Straits Herald August 24, 2019

The Axiata-Telenor merger, poised to be one of the more exciting mergers in Corporate Malaysia, is now hanging in the balance.

The Straits Herald spoke to two sources familiar with the matter and argues that this merger – while both parties are still at the negotiating table – is no longer viable to be pursued.

It boils down to political will.

Straits Herald sources claims

Because of fears that jobs will be lost, the Malaysian unit of Axiata – Celcom – has seen some resistance from their staff. This, despite numerous effort by the Axiata management calming down fears of jobs being cut, post-merger.

Also on the table, is the rather nonchalant view that most ministers, particularly the ones that would have some locus standi on this matter, such as the Minister of Communications and the Minister of Economic Affairs seem to defer any opinions to the Prime Minister, Tun Dr. Mahathir Mohamad.

“The planned merger between Axiata Group Berhad and Norway’s Telenor Group’s Asian units, including that of DiGi in Malaysia may seem to work from the financials side, but not necessarily on the political will side,” claims a source when spoken under the condition of anonimity to the Straits Herald.

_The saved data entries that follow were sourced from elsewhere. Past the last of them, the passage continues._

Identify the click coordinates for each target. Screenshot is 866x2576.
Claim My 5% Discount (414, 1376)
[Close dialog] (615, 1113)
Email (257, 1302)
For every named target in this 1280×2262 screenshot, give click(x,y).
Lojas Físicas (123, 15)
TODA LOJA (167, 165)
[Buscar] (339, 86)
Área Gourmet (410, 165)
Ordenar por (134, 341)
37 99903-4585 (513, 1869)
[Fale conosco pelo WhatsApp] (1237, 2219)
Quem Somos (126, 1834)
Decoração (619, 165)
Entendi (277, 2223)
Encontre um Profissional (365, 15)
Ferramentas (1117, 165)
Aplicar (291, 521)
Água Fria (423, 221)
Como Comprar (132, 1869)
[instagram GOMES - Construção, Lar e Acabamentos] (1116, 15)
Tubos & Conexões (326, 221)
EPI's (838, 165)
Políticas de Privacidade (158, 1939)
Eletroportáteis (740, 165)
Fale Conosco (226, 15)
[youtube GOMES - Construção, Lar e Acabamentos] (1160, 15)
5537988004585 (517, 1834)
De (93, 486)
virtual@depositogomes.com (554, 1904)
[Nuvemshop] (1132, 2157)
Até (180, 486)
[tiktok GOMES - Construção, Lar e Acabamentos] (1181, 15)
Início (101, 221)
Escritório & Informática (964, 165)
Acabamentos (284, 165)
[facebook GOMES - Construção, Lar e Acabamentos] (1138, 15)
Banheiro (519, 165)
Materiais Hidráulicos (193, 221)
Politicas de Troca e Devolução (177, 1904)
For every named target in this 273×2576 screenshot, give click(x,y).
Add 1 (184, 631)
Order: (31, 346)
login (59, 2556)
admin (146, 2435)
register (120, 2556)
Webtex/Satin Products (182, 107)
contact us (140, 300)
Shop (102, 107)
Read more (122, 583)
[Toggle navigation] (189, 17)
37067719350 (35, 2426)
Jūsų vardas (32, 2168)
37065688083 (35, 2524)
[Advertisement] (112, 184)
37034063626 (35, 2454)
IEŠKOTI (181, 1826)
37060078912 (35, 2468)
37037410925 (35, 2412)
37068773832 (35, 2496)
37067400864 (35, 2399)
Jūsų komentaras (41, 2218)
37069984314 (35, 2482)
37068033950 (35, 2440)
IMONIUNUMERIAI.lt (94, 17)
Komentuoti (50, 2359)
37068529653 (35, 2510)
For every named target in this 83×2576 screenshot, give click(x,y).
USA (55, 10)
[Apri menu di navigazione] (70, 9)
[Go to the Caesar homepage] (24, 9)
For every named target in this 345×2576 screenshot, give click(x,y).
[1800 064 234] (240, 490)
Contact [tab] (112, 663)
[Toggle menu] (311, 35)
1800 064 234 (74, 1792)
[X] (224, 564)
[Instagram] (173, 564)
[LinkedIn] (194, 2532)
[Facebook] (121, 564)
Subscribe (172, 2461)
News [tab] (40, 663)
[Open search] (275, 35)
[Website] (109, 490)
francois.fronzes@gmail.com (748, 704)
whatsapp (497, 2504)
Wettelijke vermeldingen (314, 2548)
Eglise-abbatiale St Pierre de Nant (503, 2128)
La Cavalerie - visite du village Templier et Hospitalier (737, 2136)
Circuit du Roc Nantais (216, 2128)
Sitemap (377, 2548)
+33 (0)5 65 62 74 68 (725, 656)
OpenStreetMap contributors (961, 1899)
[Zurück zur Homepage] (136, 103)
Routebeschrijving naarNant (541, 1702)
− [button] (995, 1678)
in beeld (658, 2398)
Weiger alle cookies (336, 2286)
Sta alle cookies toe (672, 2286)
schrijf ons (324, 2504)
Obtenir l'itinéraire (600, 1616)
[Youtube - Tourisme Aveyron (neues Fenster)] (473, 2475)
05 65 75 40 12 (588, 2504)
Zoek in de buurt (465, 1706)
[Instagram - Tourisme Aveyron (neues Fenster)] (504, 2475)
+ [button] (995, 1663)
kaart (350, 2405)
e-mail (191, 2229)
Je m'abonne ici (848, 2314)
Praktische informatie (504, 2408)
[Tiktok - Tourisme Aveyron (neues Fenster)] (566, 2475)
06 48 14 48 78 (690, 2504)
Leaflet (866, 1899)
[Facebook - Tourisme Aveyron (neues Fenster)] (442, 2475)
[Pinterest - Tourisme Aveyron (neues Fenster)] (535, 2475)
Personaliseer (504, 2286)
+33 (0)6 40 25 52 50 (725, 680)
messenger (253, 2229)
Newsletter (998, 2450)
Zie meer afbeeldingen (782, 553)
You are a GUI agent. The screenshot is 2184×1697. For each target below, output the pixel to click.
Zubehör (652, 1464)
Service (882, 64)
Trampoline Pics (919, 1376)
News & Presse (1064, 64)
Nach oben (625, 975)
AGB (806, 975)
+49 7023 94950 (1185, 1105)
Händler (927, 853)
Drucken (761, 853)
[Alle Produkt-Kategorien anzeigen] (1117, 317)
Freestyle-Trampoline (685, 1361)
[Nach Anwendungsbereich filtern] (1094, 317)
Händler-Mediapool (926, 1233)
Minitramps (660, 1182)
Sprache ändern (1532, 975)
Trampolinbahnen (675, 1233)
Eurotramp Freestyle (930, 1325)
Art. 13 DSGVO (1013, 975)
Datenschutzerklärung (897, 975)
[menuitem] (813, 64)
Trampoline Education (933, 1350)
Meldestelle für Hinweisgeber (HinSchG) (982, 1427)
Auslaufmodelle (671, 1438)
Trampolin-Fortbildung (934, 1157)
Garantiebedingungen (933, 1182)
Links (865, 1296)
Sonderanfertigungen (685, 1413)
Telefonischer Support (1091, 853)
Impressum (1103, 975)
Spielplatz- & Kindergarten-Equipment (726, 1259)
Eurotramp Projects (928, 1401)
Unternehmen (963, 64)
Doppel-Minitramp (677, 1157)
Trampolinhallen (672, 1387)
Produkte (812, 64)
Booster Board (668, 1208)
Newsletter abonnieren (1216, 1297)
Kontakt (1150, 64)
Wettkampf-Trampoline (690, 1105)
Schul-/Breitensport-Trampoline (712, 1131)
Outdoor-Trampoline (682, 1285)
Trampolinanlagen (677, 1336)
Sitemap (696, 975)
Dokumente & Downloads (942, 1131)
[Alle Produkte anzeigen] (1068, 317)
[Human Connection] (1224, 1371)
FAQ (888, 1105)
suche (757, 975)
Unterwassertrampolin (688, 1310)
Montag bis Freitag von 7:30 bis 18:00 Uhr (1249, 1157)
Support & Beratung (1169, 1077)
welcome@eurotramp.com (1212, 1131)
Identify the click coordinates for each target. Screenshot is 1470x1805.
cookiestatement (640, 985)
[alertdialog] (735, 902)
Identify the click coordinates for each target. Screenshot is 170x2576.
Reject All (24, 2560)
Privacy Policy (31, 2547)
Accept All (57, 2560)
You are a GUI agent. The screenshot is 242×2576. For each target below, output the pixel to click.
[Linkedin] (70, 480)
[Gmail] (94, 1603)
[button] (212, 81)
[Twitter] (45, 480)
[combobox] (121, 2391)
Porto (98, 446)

Last week, The Edge Financial Weekly reported that they have spoken to up to three sources who – more or less – argues the same notion as the sources of the Straits Herald.

Amongst the arguments cited in their report, are the minority shareholding Axiata would have, post-merger (43.5% to Telenor’s 56.5%), the perceived power of Telenor having a greater say in management because Telenor has the ability to appoint the CEO (this is where Axiata normally argues that power share is present due to Axiata having the ability to appoint the Chairman), and Celcom’s loss of jobs, as amongst the chief complaints on why the merger is a no-go, for now.

Note: The Straits Herald did not contact Axiata nor Telenor in producing this story.